Records from a data collection
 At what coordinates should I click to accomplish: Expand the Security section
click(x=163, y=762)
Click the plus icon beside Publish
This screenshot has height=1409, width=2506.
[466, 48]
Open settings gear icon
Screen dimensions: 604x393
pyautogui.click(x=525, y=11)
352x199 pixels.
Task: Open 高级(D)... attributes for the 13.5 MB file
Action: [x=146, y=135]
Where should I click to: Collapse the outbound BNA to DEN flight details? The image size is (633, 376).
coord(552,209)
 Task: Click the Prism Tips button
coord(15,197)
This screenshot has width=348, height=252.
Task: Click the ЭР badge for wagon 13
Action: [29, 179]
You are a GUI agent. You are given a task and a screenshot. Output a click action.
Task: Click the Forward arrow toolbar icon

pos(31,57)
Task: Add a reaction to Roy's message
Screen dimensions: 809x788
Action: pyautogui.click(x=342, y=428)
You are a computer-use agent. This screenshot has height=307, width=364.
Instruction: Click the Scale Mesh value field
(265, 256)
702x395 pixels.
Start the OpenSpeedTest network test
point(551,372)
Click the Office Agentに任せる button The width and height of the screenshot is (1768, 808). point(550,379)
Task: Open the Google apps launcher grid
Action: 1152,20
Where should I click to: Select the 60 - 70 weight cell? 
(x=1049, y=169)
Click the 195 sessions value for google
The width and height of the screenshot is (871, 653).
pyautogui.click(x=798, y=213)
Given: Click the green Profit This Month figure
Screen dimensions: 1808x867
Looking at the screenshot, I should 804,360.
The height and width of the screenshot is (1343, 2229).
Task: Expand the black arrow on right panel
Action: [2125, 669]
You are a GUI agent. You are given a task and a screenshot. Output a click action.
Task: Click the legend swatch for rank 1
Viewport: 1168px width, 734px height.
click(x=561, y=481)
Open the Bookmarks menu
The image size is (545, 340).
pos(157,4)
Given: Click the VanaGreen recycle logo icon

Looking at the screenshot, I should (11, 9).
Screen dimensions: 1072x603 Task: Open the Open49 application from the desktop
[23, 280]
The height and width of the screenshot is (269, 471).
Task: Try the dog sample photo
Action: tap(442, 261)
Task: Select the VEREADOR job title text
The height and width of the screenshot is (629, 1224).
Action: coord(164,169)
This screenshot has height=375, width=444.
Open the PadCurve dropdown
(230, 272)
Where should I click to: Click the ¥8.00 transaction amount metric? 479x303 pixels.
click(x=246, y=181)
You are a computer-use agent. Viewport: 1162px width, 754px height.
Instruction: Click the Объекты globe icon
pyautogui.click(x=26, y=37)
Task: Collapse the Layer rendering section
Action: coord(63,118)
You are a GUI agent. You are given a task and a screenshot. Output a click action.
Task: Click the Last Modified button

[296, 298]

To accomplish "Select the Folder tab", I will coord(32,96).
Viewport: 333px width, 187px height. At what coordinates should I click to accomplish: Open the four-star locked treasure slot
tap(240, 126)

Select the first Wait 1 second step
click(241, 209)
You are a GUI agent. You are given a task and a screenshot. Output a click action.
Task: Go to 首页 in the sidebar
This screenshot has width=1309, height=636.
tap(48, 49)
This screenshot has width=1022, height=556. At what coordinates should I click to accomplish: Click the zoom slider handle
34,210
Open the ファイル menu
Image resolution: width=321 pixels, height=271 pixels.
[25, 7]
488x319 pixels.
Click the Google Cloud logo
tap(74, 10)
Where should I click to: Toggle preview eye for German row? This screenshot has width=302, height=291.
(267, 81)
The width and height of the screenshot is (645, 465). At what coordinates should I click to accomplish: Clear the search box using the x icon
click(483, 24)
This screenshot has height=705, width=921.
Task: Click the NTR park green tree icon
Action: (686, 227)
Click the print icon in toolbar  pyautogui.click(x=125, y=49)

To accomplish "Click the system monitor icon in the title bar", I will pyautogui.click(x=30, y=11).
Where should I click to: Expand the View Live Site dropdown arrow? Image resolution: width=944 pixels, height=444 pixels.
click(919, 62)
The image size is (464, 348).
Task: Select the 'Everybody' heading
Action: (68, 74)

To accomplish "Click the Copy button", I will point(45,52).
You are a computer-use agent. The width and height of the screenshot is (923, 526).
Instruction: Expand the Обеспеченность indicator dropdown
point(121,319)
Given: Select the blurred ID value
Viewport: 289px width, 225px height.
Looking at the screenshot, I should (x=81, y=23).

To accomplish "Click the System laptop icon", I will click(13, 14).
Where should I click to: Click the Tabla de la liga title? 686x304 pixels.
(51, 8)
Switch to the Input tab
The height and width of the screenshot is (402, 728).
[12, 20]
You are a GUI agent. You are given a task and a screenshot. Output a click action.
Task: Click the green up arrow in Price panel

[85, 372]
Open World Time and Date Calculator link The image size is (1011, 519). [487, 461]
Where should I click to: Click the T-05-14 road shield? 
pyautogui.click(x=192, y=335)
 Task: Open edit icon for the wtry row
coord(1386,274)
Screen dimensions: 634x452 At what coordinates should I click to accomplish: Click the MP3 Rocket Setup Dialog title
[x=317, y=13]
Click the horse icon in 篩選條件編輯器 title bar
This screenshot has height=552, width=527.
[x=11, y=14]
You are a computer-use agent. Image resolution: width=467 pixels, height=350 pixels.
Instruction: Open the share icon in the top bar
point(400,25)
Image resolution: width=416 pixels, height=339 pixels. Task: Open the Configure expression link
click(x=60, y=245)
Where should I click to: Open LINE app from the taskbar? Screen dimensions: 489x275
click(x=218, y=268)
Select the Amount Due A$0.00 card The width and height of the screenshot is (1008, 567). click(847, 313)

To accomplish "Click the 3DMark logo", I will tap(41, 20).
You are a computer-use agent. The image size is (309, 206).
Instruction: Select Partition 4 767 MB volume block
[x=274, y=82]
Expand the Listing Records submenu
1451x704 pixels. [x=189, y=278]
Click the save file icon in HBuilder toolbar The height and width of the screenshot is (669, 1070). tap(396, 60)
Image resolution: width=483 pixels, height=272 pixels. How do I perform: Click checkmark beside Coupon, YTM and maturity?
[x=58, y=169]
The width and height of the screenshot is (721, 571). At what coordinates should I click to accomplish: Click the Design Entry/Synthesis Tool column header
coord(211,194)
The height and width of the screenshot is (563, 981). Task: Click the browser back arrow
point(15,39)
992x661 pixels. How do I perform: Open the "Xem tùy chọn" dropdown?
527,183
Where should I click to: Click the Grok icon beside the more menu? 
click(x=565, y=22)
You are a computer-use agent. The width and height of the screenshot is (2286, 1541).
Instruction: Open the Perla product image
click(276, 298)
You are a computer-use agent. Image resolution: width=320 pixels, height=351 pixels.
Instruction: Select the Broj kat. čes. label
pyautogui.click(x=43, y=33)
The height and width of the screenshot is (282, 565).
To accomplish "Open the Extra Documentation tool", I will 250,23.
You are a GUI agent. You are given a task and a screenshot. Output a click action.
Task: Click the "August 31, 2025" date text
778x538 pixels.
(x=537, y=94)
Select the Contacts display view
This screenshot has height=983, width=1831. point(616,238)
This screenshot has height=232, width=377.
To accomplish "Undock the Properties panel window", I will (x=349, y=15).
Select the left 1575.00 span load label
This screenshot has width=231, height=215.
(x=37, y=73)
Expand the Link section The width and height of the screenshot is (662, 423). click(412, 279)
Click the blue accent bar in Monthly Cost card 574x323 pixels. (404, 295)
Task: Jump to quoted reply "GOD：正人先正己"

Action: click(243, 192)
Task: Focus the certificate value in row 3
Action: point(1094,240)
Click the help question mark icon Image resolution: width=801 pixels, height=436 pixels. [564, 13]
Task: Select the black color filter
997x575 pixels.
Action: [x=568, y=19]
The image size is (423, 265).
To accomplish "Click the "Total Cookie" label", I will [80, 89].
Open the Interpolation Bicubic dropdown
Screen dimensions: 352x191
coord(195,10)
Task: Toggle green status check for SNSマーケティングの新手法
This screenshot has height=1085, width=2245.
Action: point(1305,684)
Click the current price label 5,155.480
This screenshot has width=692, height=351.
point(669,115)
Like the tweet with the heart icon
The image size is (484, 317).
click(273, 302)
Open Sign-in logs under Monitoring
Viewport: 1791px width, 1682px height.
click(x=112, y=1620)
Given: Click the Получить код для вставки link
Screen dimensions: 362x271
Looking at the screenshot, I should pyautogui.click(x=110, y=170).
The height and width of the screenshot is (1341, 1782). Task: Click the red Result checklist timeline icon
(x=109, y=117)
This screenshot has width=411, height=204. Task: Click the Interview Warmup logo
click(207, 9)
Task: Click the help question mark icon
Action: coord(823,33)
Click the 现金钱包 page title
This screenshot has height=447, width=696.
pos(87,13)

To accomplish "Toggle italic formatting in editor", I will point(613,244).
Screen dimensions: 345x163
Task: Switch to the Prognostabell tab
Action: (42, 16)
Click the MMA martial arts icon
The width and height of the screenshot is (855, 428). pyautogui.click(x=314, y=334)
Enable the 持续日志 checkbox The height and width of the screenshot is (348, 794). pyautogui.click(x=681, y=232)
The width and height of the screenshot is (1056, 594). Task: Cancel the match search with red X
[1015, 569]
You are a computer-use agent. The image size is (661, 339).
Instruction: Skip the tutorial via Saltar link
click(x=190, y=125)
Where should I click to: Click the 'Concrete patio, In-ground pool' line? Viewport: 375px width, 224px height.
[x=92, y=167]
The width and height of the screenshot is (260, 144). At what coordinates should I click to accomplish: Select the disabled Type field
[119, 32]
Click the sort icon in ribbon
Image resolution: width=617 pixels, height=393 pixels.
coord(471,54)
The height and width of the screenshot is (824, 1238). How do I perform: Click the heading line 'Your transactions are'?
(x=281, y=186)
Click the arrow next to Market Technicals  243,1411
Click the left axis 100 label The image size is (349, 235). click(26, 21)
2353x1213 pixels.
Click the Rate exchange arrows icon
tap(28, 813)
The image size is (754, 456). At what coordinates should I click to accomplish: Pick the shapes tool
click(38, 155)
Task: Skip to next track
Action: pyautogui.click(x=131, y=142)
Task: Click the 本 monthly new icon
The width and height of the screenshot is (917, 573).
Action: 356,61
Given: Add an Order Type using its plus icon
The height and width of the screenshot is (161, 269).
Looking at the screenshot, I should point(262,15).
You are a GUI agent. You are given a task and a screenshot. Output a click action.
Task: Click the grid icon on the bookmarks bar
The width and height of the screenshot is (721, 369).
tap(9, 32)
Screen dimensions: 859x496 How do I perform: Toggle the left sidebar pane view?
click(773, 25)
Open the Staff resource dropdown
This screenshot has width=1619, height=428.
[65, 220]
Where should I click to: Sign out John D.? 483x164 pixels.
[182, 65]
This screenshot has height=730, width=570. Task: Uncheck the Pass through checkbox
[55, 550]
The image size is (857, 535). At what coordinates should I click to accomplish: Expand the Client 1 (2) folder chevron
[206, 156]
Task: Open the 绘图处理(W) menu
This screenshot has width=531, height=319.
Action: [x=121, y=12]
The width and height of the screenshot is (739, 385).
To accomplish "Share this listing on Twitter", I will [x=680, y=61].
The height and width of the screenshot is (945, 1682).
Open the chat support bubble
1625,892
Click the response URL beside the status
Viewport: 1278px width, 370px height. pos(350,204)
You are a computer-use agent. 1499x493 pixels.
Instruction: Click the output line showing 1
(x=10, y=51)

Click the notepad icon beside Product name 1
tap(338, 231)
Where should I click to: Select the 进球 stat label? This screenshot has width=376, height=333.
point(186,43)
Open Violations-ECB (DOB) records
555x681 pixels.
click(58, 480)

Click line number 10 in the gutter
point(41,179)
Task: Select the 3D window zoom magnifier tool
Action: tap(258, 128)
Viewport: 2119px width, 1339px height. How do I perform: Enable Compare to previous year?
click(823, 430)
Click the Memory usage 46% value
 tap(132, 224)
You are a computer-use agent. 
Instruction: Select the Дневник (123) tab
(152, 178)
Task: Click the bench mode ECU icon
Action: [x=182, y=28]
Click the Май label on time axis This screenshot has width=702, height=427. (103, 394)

Directions for this task:
Reproduce the lines of the records above verbatim, beginning at the line that contains "The image size is (423, 265)." and stopping after the line that contains "Click the arrow".

Answer:
The image size is (423, 265).
To accomplish "Click the "Total Cookie" label", I will [80, 89].
Open the Interpolation Bicubic dropdown
Screen dimensions: 352x191
coord(195,10)
Task: Toggle green status check for SNSマーケティングの新手法
This screenshot has height=1085, width=2245.
Action: point(1305,684)
Click the current price label 5,155.480
This screenshot has width=692, height=351.
point(669,115)
Like the tweet with the heart icon
The image size is (484, 317).
click(273, 302)
Open Sign-in logs under Monitoring
Viewport: 1791px width, 1682px height.
click(x=112, y=1620)
Given: Click the Получить код для вставки link
Screen dimensions: 362x271
Looking at the screenshot, I should pyautogui.click(x=110, y=170).
The height and width of the screenshot is (1341, 1782). Task: Click the red Result checklist timeline icon
(x=109, y=117)
This screenshot has width=411, height=204. Task: Click the Interview Warmup logo
click(207, 9)
Task: Click the help question mark icon
Action: coord(823,33)
Click the 现金钱包 page title
This screenshot has height=447, width=696.
pos(87,13)

To accomplish "Toggle italic formatting in editor", I will point(613,244).
Screen dimensions: 345x163
Task: Switch to the Prognostabell tab
Action: (42, 16)
Click the MMA martial arts icon
The width and height of the screenshot is (855, 428). pyautogui.click(x=314, y=334)
Enable the 持续日志 checkbox The height and width of the screenshot is (348, 794). pyautogui.click(x=681, y=232)
The width and height of the screenshot is (1056, 594). Task: Cancel the match search with red X
[1015, 569]
You are a computer-use agent. The image size is (661, 339).
Instruction: Skip the tutorial via Saltar link
click(x=190, y=125)
Where should I click to: Click the 'Concrete patio, In-ground pool' line? Viewport: 375px width, 224px height.
[x=92, y=167]
The width and height of the screenshot is (260, 144). At what coordinates should I click to accomplish: Select the disabled Type field
[119, 32]
Click the sort icon in ribbon
Image resolution: width=617 pixels, height=393 pixels.
coord(471,54)
The height and width of the screenshot is (824, 1238). How do I perform: Click the heading line 'Your transactions are'?
(x=281, y=186)
Click the arrow next to Market Technicals  243,1411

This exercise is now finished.